**Aim of the exercise**
Every line from the one with "Open the Grok Debugger tab" to the final line of the records should be printed exactly as it is, with pictures left out.
Start of Data in this exercise
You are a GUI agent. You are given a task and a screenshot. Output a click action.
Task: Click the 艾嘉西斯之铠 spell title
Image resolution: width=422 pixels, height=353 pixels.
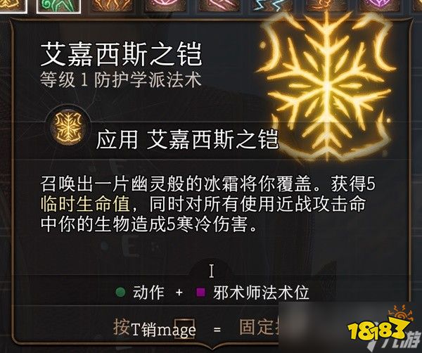coord(121,55)
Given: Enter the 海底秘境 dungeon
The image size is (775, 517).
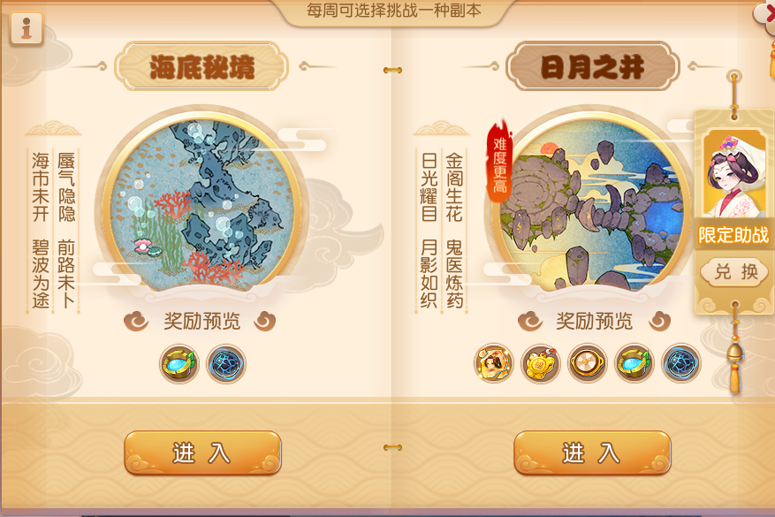Looking at the screenshot, I should 202,452.
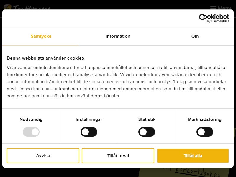236x177 pixels.
Task: Click the by Usercentrics text
Action: click(218, 21)
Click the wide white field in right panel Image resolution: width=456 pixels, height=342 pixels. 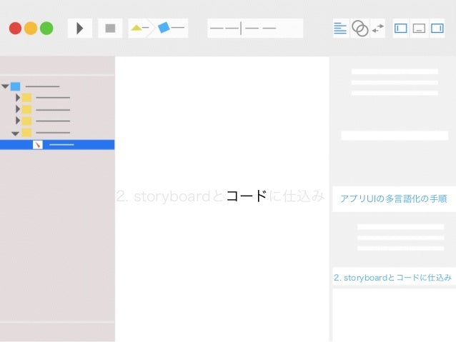(x=395, y=136)
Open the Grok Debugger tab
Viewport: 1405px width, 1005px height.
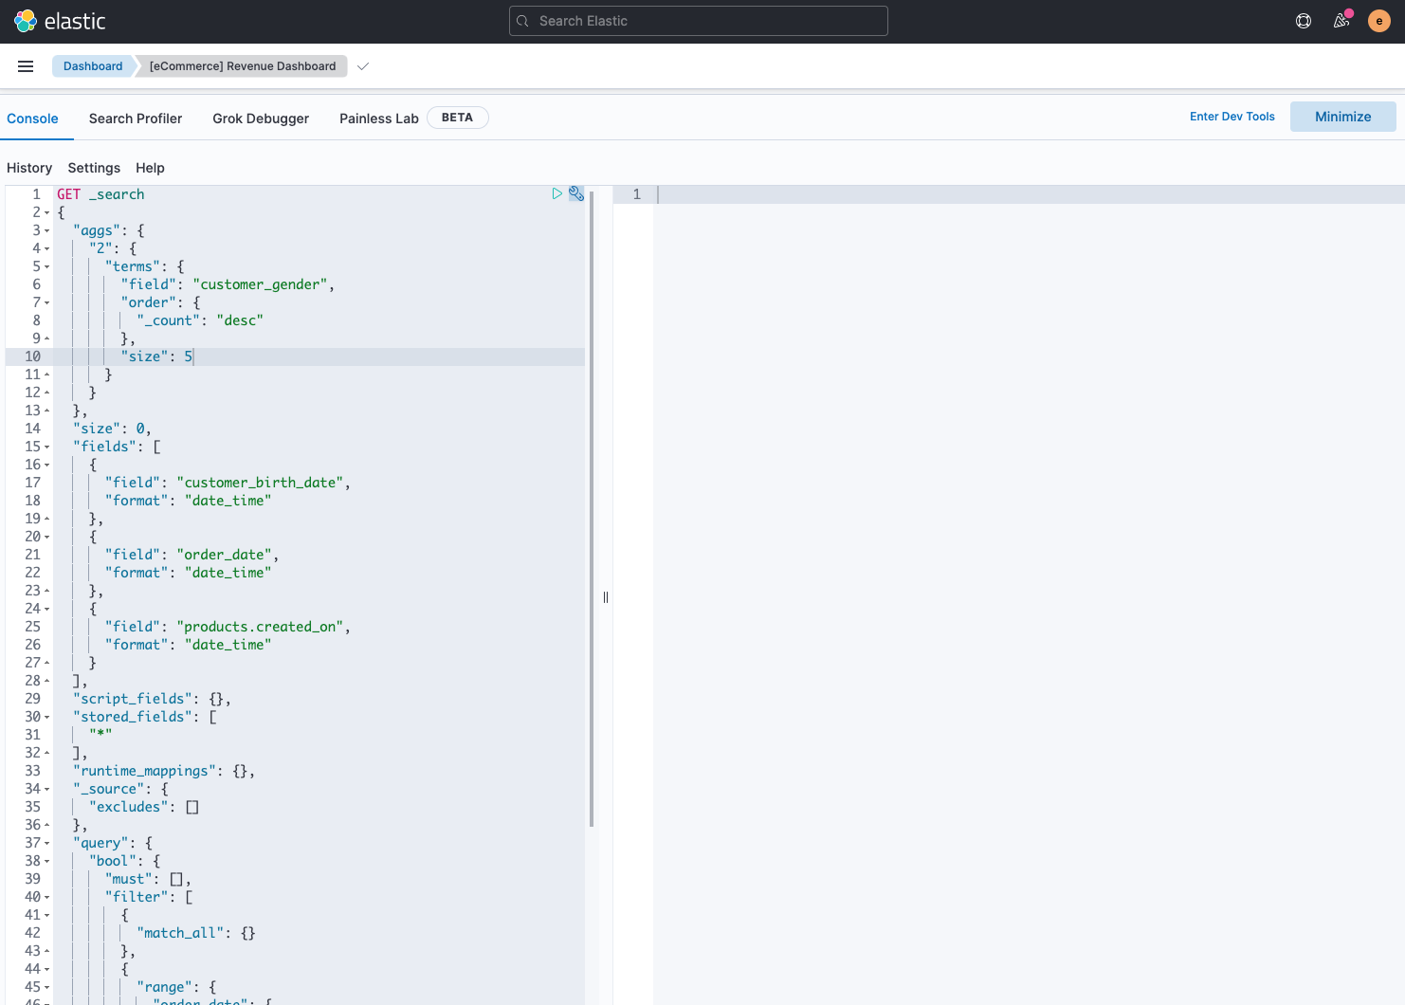click(x=261, y=118)
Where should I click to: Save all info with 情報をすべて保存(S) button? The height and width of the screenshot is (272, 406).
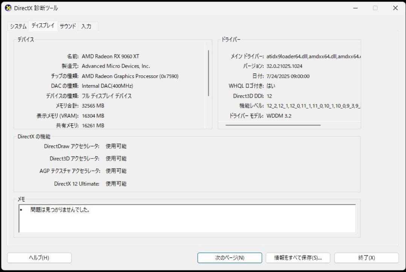298,258
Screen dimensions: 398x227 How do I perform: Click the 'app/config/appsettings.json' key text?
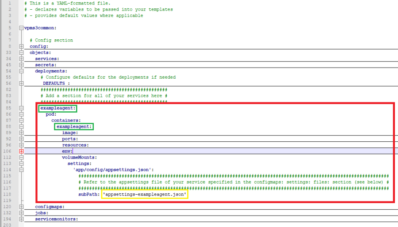[x=113, y=170]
End of Data in this exercise
**Response to the exercise**
Open the Grok Debugger tab
Viewport: 1405px width, 1005px height.
click(x=261, y=118)
Where should I click to: Save all info with 情報をすべて保存(S) button? The height and width of the screenshot is (272, 406).
298,258
Screen dimensions: 398x227 How do I perform: Click the 'app/config/appsettings.json' key text?
[x=113, y=170]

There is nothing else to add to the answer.